The hinterland of the large urban agglomerations in India comprises farming-rural communities driven to migration as the inevitable livelihood-coping strategy, often due to extreme climate events. Semi-permanent migration, where the wage earner goes to the city while the family stays back, is a country-wide phenomenon. At both ends of the migration corridor, inadequate state capacity, imperfect markets, structural inequities and the exclusion of the poorest and the marginalised communities from the governance process bind the migrant and the household to patterns of inter-generational poverty cycles. This frame is common to large parts of the country and hence needs policy, programme and regulatory attention across states.
There is evidence to suggest that the migrant in the urban agglomeration encounters four fundamental problems — the absence of documentation and identity resulting in her remaining in the informal economy or even the shadow economy; social and political exclusion and the privation of being seen as ‘the other’; little or no rights-based access to public services — water and sanitation, healthcare, and education; lack of housing — migrants tend to live in the interstices of urban agglomerations or in slums; and no access to formal financial services as a result, remaining an unbanked population.
While they eke out a living, there is little surplus that they can remit back to the family or save, to break the cycle of intergenerational poverty. Back home, the absence of the male member renders the family more vulnerable and often results in a perilous social slide. State governments must recognise migration as an opportunity with positive outcomes for the poor, rather than a problem. It is time to mainstream migration management and take two initiatives in this direction: first, working with migrant communities to understand the problems that these ‘invisible people’ face.
The Social Accountability approach, pioneered by citizen-centric think-tanks like Public Affairs Centre, Bengaluru, and tools like the Citizen Report Card, the Community Score Card, and the Climate Change Score Card, can help prioritise adaptation and mitigation practices keeping migrant communities at the heart of the analysis. Simply put, it gives voice to the millions of vulnerable migrant workers, seldom heard in decision-making in government.

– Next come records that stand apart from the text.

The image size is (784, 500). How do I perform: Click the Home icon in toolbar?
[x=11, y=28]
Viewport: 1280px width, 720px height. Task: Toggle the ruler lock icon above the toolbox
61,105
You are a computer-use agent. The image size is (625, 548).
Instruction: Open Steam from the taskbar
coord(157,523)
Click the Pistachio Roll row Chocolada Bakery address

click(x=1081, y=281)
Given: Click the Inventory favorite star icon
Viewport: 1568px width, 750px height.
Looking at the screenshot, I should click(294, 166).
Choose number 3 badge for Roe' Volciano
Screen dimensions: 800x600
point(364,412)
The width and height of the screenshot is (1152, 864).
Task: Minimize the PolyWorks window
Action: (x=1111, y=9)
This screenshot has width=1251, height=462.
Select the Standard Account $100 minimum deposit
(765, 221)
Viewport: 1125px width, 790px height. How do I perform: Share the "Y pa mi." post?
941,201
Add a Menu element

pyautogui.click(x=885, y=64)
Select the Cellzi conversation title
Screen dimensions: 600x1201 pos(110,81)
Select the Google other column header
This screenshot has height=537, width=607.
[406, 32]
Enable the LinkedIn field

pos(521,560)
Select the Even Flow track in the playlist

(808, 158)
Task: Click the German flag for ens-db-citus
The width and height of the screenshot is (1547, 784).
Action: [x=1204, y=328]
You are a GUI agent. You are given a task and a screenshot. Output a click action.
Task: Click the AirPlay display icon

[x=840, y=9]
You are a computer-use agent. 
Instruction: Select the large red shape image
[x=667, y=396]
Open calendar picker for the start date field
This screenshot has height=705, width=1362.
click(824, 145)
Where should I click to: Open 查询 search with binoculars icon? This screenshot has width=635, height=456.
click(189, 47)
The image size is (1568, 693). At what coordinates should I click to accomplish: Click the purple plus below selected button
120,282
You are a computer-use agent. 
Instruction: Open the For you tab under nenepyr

Second, governance attention needs to focus on migrant populations in the peri-urban areas. Typically, poor migrants reside on the periphery — at the intersection of the rural and the urban administrative boundaries — and are not on the governance radar of either governance unit. The migrant workers receive little attention, if at all, from either, and are often deprived of access to civic amenities such as water and sanitation, housing or access to health care and education. They are left at the mercy of unscrupulous middlemen.
Migration, inter and intra-state, will only grow in the future. An efficient migration process and the portability of skills will be central to the structural transformation of the economy –- the movement of labour from the farm to non-farm sector. Migration management will need both policy and programme attention.
Equally, concerted capacity building and training at the third-tier of governance will be necessary if migrant workers and their families are not to be left behind in India’s development. The state governments must focus on transforming migration into a humane and orderly process.